**Dataset excerpts:**
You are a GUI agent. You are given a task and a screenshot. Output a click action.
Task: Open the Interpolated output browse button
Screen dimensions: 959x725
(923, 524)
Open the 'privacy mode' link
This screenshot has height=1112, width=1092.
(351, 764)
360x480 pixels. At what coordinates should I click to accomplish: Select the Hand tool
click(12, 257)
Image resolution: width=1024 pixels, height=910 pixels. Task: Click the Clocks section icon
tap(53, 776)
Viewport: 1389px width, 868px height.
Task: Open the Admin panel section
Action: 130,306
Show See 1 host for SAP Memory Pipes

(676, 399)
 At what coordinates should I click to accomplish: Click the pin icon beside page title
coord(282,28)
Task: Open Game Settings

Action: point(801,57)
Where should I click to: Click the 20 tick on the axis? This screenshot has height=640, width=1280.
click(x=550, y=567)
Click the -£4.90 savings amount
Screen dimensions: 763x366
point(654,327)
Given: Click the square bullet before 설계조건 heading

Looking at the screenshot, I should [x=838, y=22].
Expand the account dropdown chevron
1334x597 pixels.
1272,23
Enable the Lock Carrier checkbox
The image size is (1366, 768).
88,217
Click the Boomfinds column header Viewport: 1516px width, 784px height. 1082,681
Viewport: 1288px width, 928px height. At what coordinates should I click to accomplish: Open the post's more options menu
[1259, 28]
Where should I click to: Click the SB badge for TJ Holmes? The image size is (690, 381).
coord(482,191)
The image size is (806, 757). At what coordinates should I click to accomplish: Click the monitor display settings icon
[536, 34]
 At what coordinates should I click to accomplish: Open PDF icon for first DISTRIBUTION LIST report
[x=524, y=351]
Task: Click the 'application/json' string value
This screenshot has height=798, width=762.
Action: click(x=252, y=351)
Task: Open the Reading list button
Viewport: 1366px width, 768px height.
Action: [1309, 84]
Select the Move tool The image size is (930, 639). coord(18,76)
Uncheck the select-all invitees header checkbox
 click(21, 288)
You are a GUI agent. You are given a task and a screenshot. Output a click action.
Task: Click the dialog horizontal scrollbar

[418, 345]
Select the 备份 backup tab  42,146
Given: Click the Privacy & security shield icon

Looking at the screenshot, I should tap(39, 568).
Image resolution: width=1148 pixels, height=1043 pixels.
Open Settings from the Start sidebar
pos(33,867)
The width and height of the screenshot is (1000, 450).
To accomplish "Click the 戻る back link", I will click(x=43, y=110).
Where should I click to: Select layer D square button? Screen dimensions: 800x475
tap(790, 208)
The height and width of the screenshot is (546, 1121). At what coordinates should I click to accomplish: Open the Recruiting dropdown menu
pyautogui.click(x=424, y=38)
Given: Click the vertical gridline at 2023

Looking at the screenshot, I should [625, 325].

**Directions for this task:**
Repeat only the lines starting at the one that contains "Viewport: 1366px width, 768px height." and ending at the last line above, exactly as written.

**Problem solution:**
Viewport: 1366px width, 768px height.
Action: [1309, 84]
Select the Move tool The image size is (930, 639). coord(18,76)
Uncheck the select-all invitees header checkbox
 click(21, 288)
You are a GUI agent. You are given a task and a screenshot. Output a click action.
Task: Click the dialog horizontal scrollbar

[418, 345]
Select the 备份 backup tab  42,146
Given: Click the Privacy & security shield icon

Looking at the screenshot, I should tap(39, 568).
Image resolution: width=1148 pixels, height=1043 pixels.
Open Settings from the Start sidebar
pos(33,867)
The width and height of the screenshot is (1000, 450).
To accomplish "Click the 戻る back link", I will click(x=43, y=110).
Where should I click to: Select layer D square button? Screen dimensions: 800x475
tap(790, 208)
The height and width of the screenshot is (546, 1121). At what coordinates should I click to accomplish: Open the Recruiting dropdown menu
pyautogui.click(x=424, y=38)
Given: Click the vertical gridline at 2023

Looking at the screenshot, I should [625, 325].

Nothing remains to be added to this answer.